2. WPOP Pengusaha Tertentu,
Contohnya adalah pedagang grosir dan atau eceran barang-barang konsumsi melalui tempat usaha/ gerai yang tersebar dibeberapa lokasi, kecuali untuk restoran dan perdagangan kendaraan bermotor.
3. WPOP yang tidak menjalankan Usaha atau Pekerjaan Bebas.
Contohnya adalah karyawan.
Dan karyawan adalah (sumber: di sini) mereka yang hanya mendapatkan penghasilan dari satu pemberi kerja, atas penghasilannya sudah otomatis dipotong PPh 21 oleh pemberi kerja, sehingga dengan demikian dia tidak perlu repot-repot menghitung berapa PPh yang harus dibayarnya.
Nah, yang ingin saya tanyakan adalah: bagaimana dengan penulis? Apakah benar penulis dimasukkan dalam kategori pekerjaan bebas?
Penulis adalah mereka yang mendapatkan penghasilan dari si pemberi kerja (baca: penerbit yang memuat naskah si penulis). Dalam hal ini penghasilan yang diterima oleh penulis adalah penghasilan bersih setelah dipotong pajak oleh penerbit.
Kemudian penulis diwajibkan menyampaikan SPT Masa Pajak Penghasilan Pasal 25 (berupa laporan Surat Setoran Pajak atau SSP setiap bulan) walaupun nilainya nihil. Dan keterlambatan SSP akan dikenakan denda seratus ribu (Rp 100.000) setiap bulannya.
Nah, seorang penulis tidak selalu naskahnya dimuat, tidak selalu bukunya laku terjual, dan lain-lain atau bagaimana jika ia tidak mendapatkan order menulis saat itu, namun penyampaian SSP tetap harus dilakukan.
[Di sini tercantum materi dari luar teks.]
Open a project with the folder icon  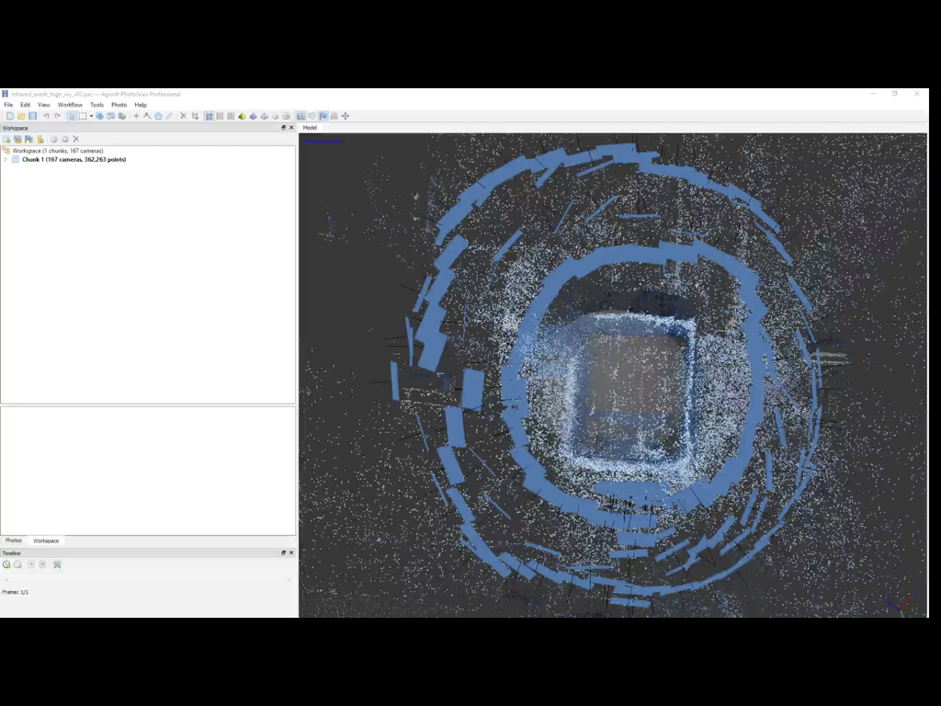click(21, 116)
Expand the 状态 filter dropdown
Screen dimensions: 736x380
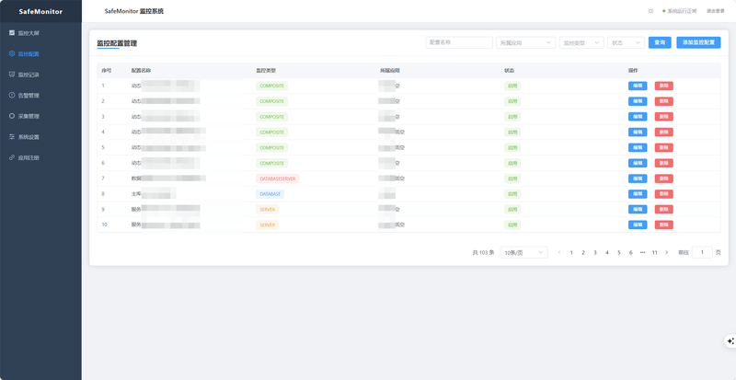click(626, 42)
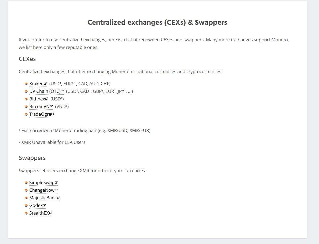The height and width of the screenshot is (244, 319).
Task: Go to the SimpleSwap swapper link
Action: tap(42, 182)
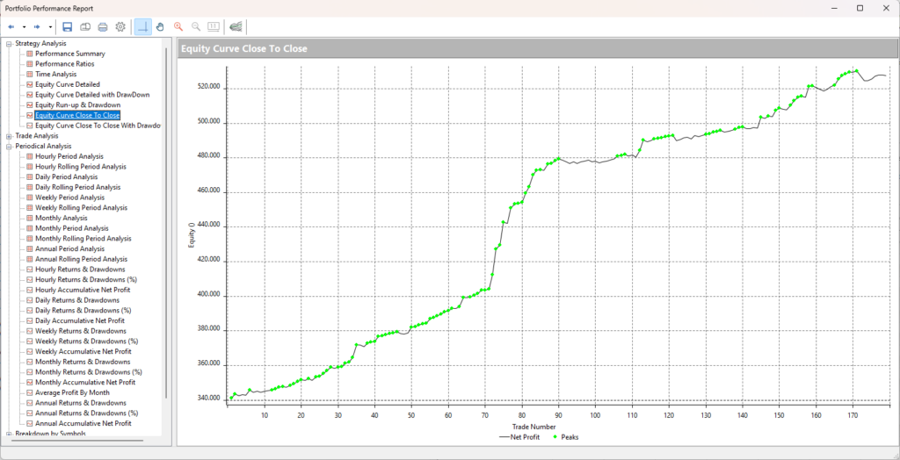Select Equity Run-up & Drawdown
The width and height of the screenshot is (900, 460).
click(x=77, y=104)
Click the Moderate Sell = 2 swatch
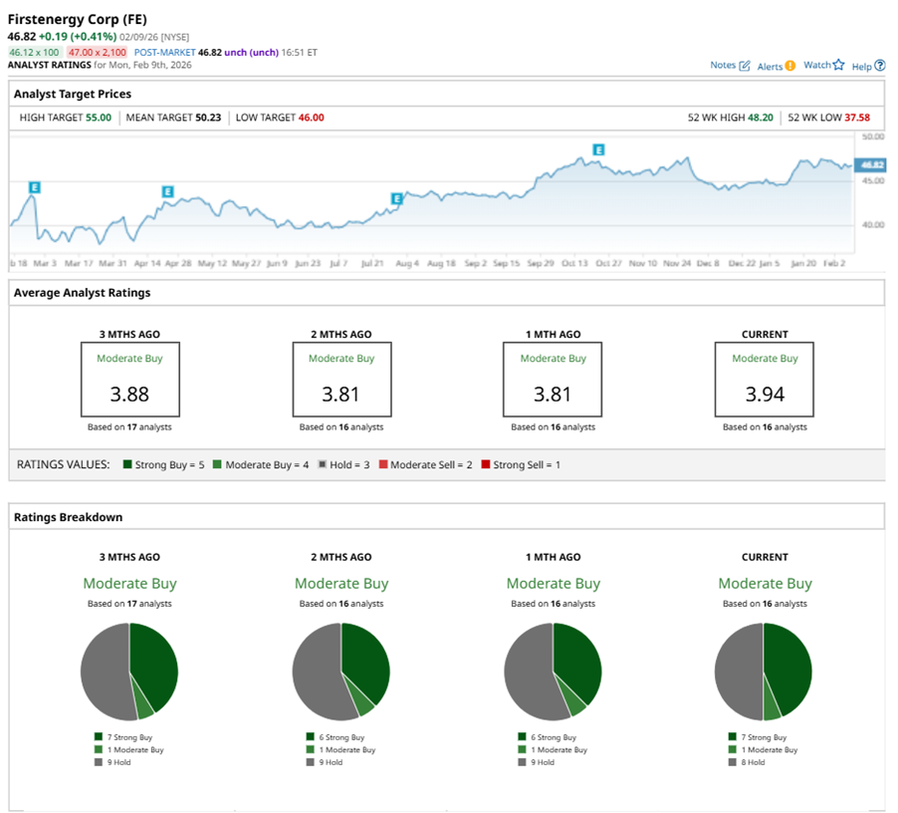This screenshot has height=813, width=898. 383,464
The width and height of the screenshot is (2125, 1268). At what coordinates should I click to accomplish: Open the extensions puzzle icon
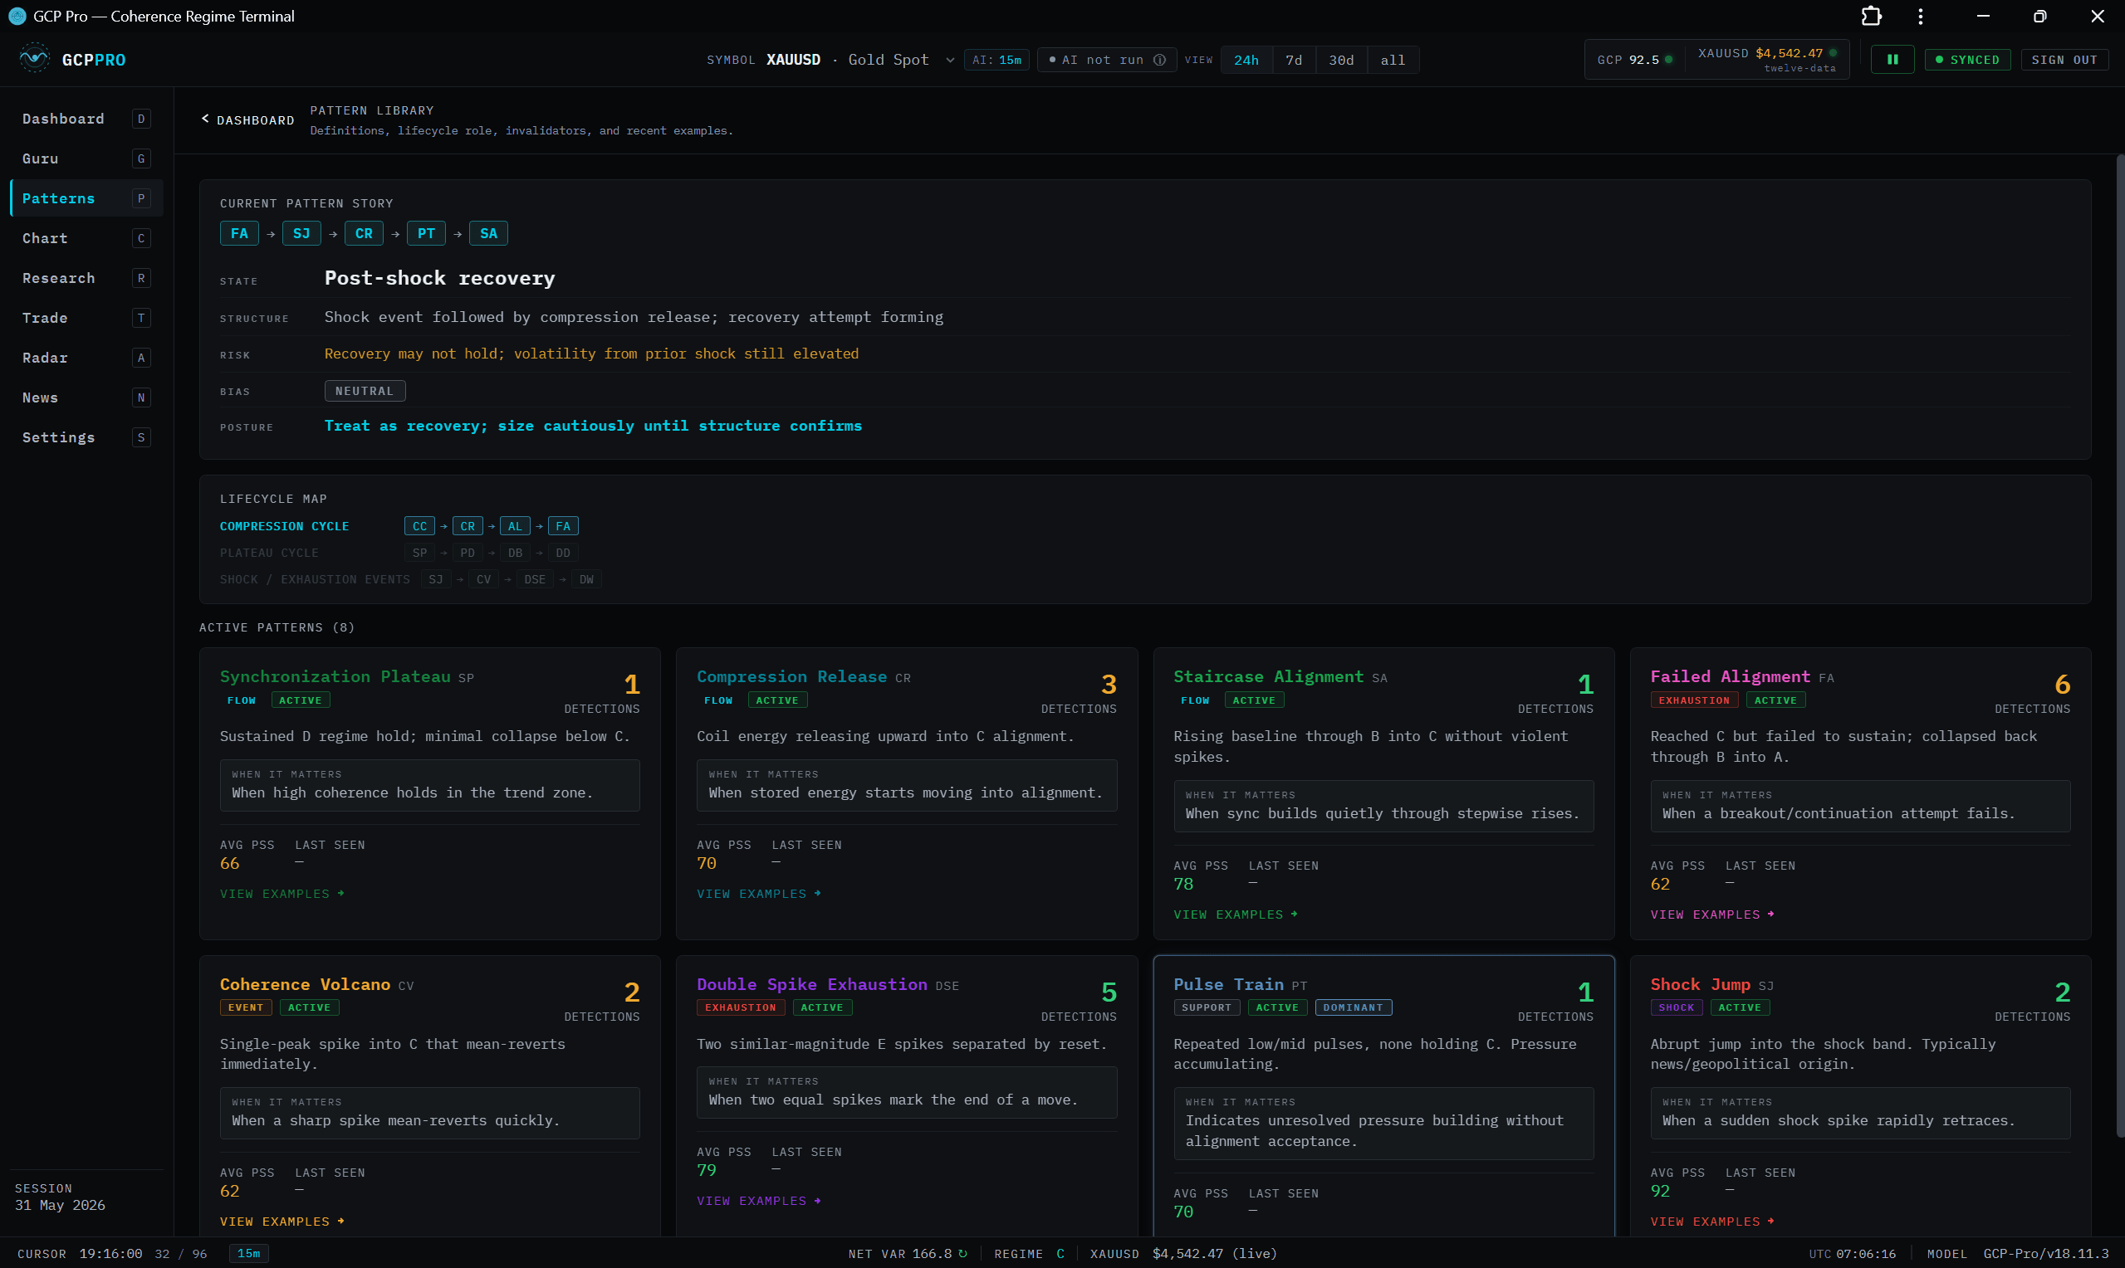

Dan sebagai manusia kita kadang khilaf, misalnya lupa menyampaikan SSP. Sudahlah tidak ada pemasukan, juga dikenakan denda karena keterlambatan SSP. Pertanyaan saya: tidak adakah kebijakan untuk penerapan peraturan ini? Atau setidaknya tinjauan ulang mengenai hal ini? Apakah memang seorang penulis harus menyampaikan laporan SSP setiap bulan? Dan pengenaan denda sehubungan dengan keterlambatan SSP?
Profesi penulis berbeda dengan profesi lainnya yang disebutkan di dalam kriteria WPOP yang menjalankan usaha atau pekerjaan bebas, seperti dokter, akuntan, dan notaris.
Dokter, akuntan atau notaris yang membuka praktek sendiri dan dimasukkan sebagai wajib pajak yang melakukan pekerjaan bebas adalah karena mereka memotong sendiri biaya pajak yang mereka bebankan kepada konsumen yang menggunakan jasa mereka.
Berbeda dengan penulis, mereka tidak memotong pajak mereka sendiri. Pihak yang lain, dalam hal ini penerbit yang menerbitkan tulisan mereka telah terlebih dahulu memotong pajak tulisan si penulis sebelum menyetorkan penghasilan itu ke penulis. Penulis tidak memotong pajak penghasilannya sendiri.